The hake by Anne-Marie Vergés of Saint-Jean de Luz was our next dish. A chunky fillet of hake was simply pan-fried and served with crumbled hazelnut, truffled mash, wild garlic foam and crunchy, paper-thin slices of cauliflower. I loved the many layers of flavour and texture in this dish, so ingeniously combined.

We enjoyed the scallop and hake dishes with a glass of 2012 Cuvée des Conti, Tour des Gendres, which was again a magnificent choice for both the scallop and hake dishes.

The pièce de resistance was, however, yet to come. Arnaud Tauzin’s magnificent chicken from the Landes is the Rolls Royce of the poultry world. I had a brief chat with Arnaud, who told me that he only sells the smaller and more flavoursome female chickens for consumption. Hélène Darroze is his only UK client, with the rest of his production being sold either locally in the Landes or to selected butchers in Paris, where each chicken retails for a whopping €45.

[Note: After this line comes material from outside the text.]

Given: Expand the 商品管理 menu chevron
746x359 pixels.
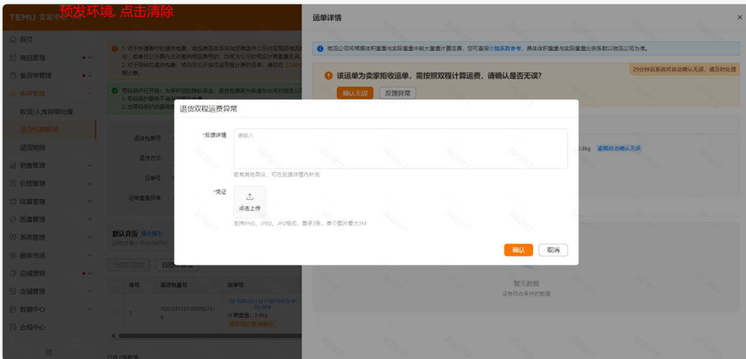Looking at the screenshot, I should click(x=90, y=58).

Chicken is a dish I hardly ever order in a restaurant, since it can be such non-descript meat in the UK. Arnaud’s chicken was among the best I have ever tasted, roasted and served with a highly concentrated glossy jus. The chicken had been stuffed with black truffle between the skin and the flesh, “cogollos”, potato and served with a creamy sauce made with “Vin jaune d’Arbois”, a French “yellow wine” akin to Fino Sherry but not fortified.

To accompany the chicken, we had a glass of 2010 Barbaresco Vigneto Valeriano from La Spineta.

The rhubarb supplied by Janet Oldroyd of Yorkshire was put to good use to create Hélène’s Forced Rhubarb dessert. A light and creamy rhubarb ice cream was placed over a freshly baked rhubarb financier, and served with crumbled almonds and a feather light rhubarb caramel tuille. The dessert was exceptionally light and refreshing, wrapping up proceedings with a real flourish.

I enjoyed a glass of 2012 Gaillac, Grain de Follie Douce from Domain Causse Marine with the dessert. For me, it was good to see this lesser known wine region represented in the dessert wine list. It is a wine I remember fondly from my trip to the Tarn and Gaillac  a few years ago.

In addition to the suppliers mentioned so far, noteworthy also were the all the vegetables for this meal, which were supplied by Joēl Thiebault, as well as the Espelette pepper by Mattin and Xabi Catanchoa, used in many of the dishes.

I thoroughly enjoy Hélène Darroze’s cooking - her creativity and sophistication of palate knows no bounds. But it was her generosity of spirit, humility and her publicly expressed gratitude to those who have supported her in her work that really struck a chord with me on this latest visit.

Helene and Her Team at The Connaught

If you have not tried Hélène Darroze’s cooking at The Connaught yet, I highly recommend it. If you have, it’s well worth a revisit. Her brunch is also one of the most fabulous ways to spend a weekend in London.